Windows 7: How to boot up in normal mode after improper shut down?

I just had a nasty power outage and gruntled's answer did not fully solve my initial concern 2 years ago. Because of an initial misconfiguration, I am now booking an expensive plane trip back to the staff-less server room in the other country just because of a simple boot problem. (no hard feelings)

After doing some more research online and to extend gruntled's answer it seems the correct settings for bcdedit should be:

bcdedit /set {default} bootstatuspolicy ignoreallfailures <-- Newly added setting

bcdedit /set {default} recoveryenabled No

If I don't get any more problems in the future with this setting, I'll keep this as the answer. Hope I saved some lucky person the cost of a plane trip ride back to fix a simple boot problem.

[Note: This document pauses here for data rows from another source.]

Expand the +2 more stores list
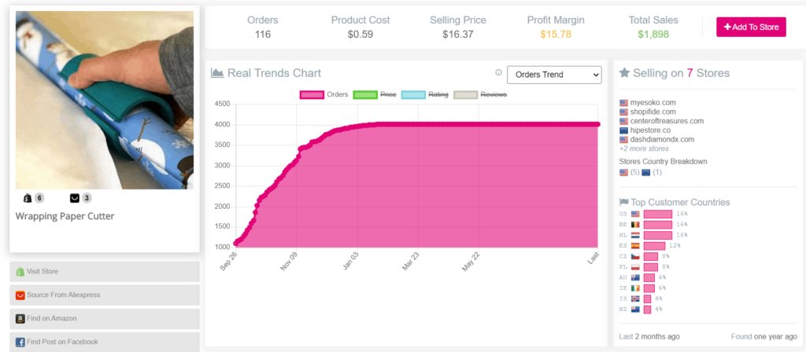click(x=644, y=149)
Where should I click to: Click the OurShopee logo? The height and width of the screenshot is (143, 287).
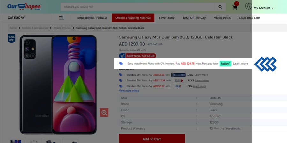(24, 7)

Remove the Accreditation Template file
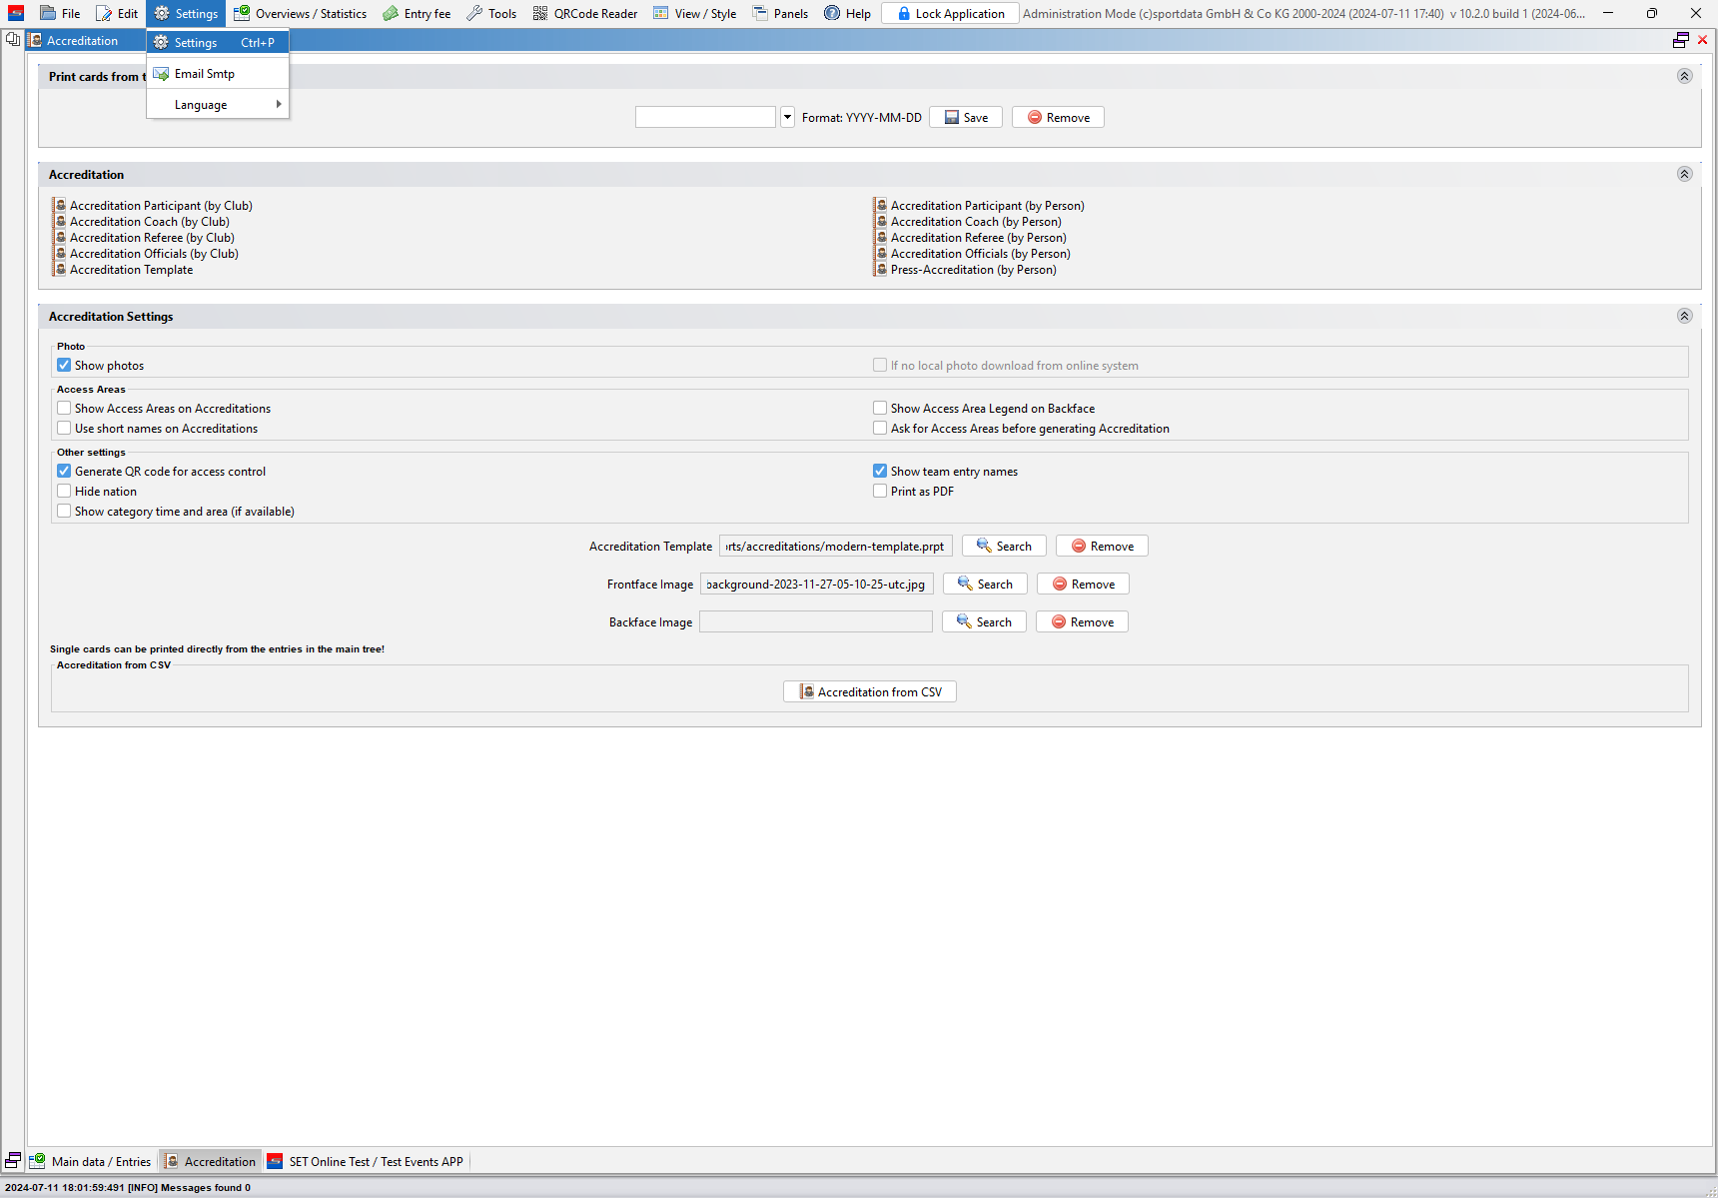click(x=1102, y=547)
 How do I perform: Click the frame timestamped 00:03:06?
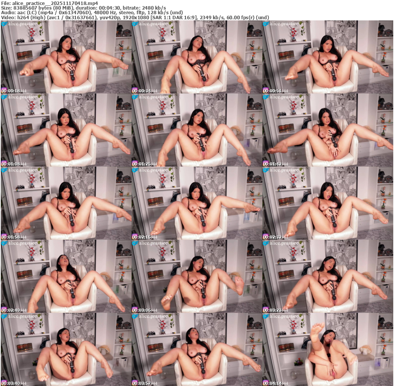tap(197, 276)
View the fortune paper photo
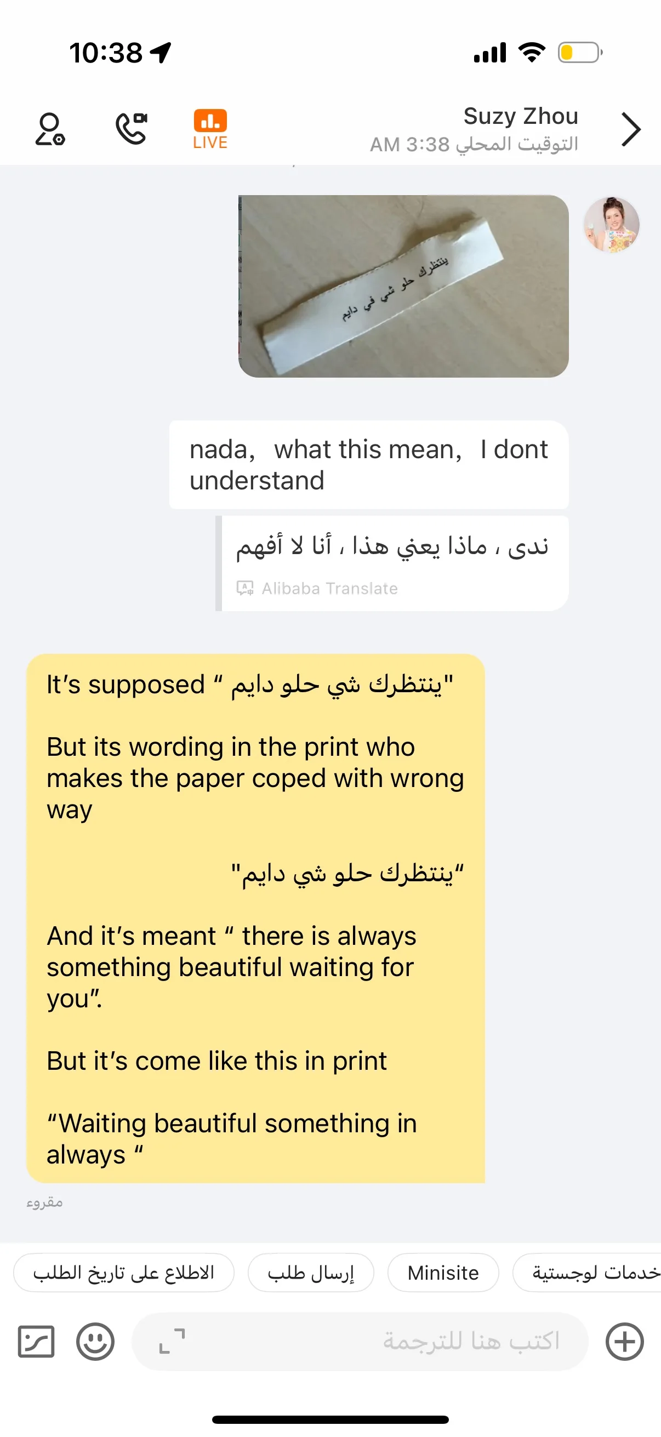Screen dimensions: 661x1437 pyautogui.click(x=403, y=286)
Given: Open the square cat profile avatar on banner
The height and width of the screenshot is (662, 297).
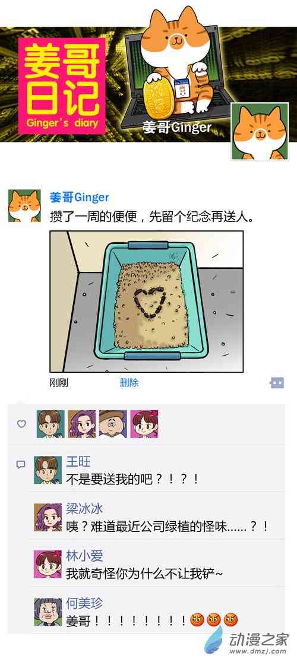Looking at the screenshot, I should point(260,131).
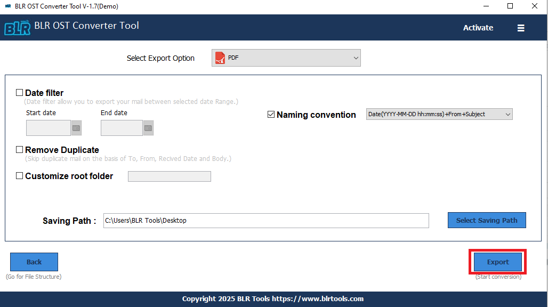The height and width of the screenshot is (307, 548).
Task: Uncheck the Naming convention checkbox
Action: 271,114
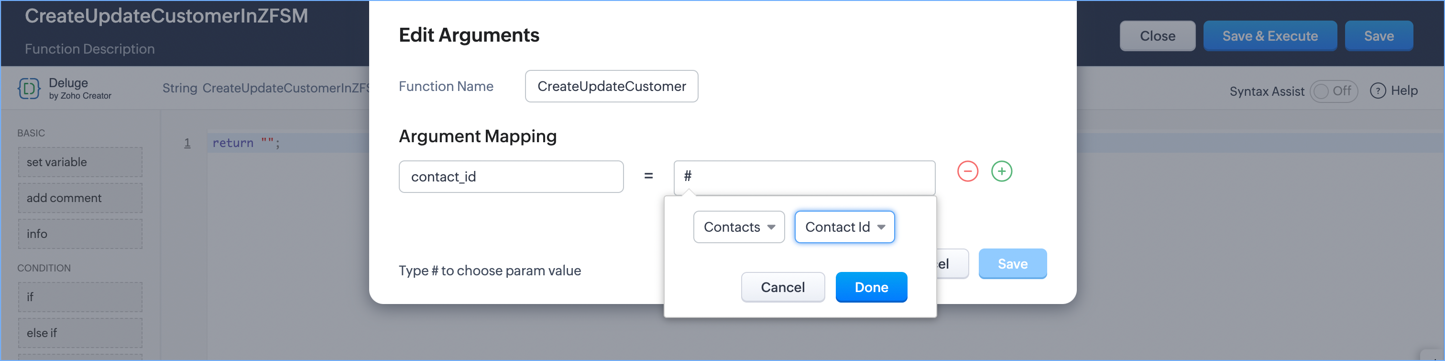
Task: Click the argument value field with #
Action: click(804, 177)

This has been quite the difficult question. There doesn't seem to be much of anything out there. The only viable solution out there seems to be the following.

WARNING: This can damage your system, use at own risk.

First run a command line window as administrator.

Start Menu > All Programs > Accessories > (right-click & "Run as administrator") Command prompt

next run the following commands

bcdedit /export C:\BCDbak

This will make an export of your Boot Configuration Data Store. You can import it with

bcdedit /import C:\BCDbak   
bcdedit /import C:\BCDbak /clean  

You can now try to disable recoverymode with the following command.

bcdedit /set {default} recoveryenabled No

This answer may work for you, but I certainly recommend that you invest in a UPS for this sytem.


EDIT: You can also display your configuration by running

bcdedit /enum

and

bcdedit /enum /v

Instead of ignoring all failures, you can ignore shutdown failures only:

BCDEdit /set bootstatuspolicy ignoreshutdownfailures

See this MSDN article. If you run BitLocker with TPM key protection, be aware that the TPM will detect the BCD change and refuse key release to Windows. Therefore, make sure to re-seal the key before rebooting.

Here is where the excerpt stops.